Demokratikleşme pratiklerinin hayata geçirildiği 1940’lı yıllar ve endüstrileşmenin sürat kazandığı 1960’lı yıllardan itibaren eğitim kesimi de devir muhtaçlıklarını karşılayacak insan yetiştirme siyaseti etrafında müfredatını şekillendirmiştir. Bu devir tıpkı vakitte araştırma, bilimsel üretkenlik ve bilim insanlarının yetişmesi manasında olduğu kadar, meslek liselerinin kıymetli bir fonksiyon kazandığı yıllardır. Eğitim dalının bu periyotta okul atmosferi içinde atölyelere ve laboratuvarlara değerli yatırımlar yaptığını görüyoruz. “ihtiyaç ihtimaline karşı eğitim” anlayışının bu periyotta de sürdüğünü ve bu anlayışın milenyuma kadar devam ettiğini görüyoruz.
Yeni yüzyıl, global dünyanın lokal problemlerle birlikte eğitimde dönüşümü dayattığı bir devirdir. Artık “ihtiyaç ihtimaline karşı eğitim” anlayışı geçersizdir. İnsanlık her şartta bilgiye erişim ayrıcalığını elde etmiştir. İnsan zihninin ve potansiyelinin her şeyi birebir anda öğrenme yerine, “yeri geldiğinde ve gereksinim duyulduğu vakitte öğrenme” anlayışı ile kıymetlendirilebileceği, “daha büyük fikirleri” ortaya koyma vakti gelmiştir.

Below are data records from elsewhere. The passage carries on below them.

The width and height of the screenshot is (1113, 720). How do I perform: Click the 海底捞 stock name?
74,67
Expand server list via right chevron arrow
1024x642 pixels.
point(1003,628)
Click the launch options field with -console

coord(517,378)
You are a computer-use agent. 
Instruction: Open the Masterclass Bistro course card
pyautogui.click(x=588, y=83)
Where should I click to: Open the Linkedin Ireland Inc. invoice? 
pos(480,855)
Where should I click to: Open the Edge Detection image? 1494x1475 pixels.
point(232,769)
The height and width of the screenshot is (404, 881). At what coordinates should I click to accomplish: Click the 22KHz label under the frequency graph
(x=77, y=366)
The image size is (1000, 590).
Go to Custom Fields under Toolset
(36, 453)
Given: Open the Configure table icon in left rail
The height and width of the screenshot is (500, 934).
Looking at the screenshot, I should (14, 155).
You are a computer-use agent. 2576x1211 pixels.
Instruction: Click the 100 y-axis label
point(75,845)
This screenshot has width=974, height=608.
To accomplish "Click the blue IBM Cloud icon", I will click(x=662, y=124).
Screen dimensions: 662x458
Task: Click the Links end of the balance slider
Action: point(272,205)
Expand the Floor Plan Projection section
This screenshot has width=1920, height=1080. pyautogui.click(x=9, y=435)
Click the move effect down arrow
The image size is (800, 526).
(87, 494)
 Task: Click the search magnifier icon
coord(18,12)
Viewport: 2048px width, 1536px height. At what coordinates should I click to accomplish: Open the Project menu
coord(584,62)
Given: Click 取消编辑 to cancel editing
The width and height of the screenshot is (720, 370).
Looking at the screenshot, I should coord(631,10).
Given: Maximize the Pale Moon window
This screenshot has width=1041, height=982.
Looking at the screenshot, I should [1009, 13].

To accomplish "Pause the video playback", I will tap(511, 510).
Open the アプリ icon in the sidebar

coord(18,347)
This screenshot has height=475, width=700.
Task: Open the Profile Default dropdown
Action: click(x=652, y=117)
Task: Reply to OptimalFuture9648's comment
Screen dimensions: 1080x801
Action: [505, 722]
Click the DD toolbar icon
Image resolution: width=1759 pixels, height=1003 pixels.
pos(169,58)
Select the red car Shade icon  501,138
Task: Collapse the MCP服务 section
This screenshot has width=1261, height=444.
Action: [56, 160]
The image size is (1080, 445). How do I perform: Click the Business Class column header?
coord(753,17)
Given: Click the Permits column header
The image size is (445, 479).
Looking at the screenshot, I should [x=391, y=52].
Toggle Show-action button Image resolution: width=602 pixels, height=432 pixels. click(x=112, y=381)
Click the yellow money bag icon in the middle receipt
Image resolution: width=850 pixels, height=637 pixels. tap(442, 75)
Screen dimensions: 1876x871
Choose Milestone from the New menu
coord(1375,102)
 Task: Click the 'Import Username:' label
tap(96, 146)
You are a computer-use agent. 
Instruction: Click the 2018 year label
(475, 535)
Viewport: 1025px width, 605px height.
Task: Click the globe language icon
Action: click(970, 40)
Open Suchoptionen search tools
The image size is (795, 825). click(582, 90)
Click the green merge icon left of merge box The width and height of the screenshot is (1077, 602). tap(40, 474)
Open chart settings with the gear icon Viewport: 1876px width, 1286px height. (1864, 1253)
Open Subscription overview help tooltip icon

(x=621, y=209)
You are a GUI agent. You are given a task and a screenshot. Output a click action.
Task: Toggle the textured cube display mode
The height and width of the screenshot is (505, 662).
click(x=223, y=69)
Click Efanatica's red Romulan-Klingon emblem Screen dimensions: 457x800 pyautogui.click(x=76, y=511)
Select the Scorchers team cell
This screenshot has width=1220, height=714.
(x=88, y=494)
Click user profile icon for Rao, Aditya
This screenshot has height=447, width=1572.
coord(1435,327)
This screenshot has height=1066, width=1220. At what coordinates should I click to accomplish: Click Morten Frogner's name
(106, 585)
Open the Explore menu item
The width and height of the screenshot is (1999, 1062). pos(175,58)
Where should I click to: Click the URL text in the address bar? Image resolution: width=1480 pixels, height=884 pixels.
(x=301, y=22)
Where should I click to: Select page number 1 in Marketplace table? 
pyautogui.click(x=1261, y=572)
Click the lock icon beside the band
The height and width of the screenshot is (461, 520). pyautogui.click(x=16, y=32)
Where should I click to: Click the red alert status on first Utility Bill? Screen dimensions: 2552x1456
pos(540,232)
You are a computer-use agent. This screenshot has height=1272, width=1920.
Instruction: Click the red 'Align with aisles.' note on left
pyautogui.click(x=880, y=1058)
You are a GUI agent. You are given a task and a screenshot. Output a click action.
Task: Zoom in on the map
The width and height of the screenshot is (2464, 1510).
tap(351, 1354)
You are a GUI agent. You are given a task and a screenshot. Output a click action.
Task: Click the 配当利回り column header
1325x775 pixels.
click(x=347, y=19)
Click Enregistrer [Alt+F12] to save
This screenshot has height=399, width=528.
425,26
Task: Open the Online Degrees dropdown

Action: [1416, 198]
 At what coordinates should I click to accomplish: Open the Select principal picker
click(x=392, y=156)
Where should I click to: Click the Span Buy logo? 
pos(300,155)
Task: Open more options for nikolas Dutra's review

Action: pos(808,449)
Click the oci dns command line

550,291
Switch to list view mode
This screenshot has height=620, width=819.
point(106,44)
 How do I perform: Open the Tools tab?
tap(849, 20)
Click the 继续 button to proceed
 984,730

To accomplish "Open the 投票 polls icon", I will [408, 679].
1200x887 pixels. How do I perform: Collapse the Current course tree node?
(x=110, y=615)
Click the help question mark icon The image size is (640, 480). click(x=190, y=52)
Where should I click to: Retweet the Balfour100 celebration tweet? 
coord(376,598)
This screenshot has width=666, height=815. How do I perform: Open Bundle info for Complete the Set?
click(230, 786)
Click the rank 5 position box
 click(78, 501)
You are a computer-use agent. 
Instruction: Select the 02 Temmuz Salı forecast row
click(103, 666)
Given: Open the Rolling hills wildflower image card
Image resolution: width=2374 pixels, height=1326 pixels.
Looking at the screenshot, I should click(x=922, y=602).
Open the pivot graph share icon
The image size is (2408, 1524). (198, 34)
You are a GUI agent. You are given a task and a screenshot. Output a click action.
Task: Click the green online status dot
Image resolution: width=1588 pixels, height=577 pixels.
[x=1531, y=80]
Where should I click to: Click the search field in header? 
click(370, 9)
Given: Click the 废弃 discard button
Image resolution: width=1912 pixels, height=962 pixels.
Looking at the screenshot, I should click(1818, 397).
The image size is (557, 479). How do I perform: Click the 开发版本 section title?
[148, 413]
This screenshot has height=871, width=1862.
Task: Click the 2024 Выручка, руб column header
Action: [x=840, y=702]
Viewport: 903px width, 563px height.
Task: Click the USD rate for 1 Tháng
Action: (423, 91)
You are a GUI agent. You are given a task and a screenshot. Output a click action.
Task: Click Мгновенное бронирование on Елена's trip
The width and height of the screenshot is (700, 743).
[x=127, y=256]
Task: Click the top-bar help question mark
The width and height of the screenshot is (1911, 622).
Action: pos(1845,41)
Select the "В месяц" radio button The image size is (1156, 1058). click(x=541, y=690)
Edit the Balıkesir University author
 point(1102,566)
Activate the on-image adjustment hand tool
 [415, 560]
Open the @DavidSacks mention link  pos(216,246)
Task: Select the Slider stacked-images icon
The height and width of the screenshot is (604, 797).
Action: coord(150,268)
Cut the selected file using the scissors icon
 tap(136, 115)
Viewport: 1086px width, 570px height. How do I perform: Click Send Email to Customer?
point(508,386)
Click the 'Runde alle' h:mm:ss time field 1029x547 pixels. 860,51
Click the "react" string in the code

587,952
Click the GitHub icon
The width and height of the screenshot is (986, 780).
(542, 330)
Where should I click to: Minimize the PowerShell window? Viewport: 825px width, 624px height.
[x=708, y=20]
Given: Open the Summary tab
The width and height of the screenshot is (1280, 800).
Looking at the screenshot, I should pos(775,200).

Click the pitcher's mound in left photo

Bu değişimde teknoloji ve dijital ihtilal büyük rol oynamıştır. Bu devir tıpkı vakitte klasik okul anlayışının da dönüştüğü bir periyottur. Öğrenmenin, sınıfların ve sıraların çok ötesine geçmesi gerektiğini de bize hatırlatır. Global salgın periyodu tam da bu fikrin dünyada ve ülkemizde mecburî olarak pratiğe dönüştüğü bir vakittir. Türkiye’de eğitim ve eğitim bölümü de kendini bu istikamette şekillendirmektedir: sınıfın ve sınıf duvarlarının ötesine geçen öğrenme ortamı ve öğrenme pratiği; bilgiye yeri geldiğinde erişim ve global çapta erişim; aksiyonun ötesinde fikirlerin ortaya çıkabilmesi için sağlanacak eğitim ortamının kurulması. Bu doğrultuda öğretmenin fonksiyonu de artık dönüşmüştür; eğitime erişimde rehber, yeterli bir koç, öğrenme nosyonunu güzel tahlil edebilen kişi olarak artık farklı misyonları vardır öğretmenin.
2- 100 yıllık seyahatte eğitim bölümünün en kıymetli değişimleri yaşadığı periyotlar hangileridir? Sizler bu değişime nasıl ayak uydurdunuz?
Osmanlı’nın son yüzyılında başlayan eforlara karşın eğitim konusunda kâfi derecede kurumsallaşamamış bir eğitim tecrübesini devralan Cumhuriyet, yeni eğitim anlayışını belirlerken Avrupa’daki gelişmelerle örtüşecek laik bir sistem ve birebir vakitte ulusal bir çizgi takip etmiştir.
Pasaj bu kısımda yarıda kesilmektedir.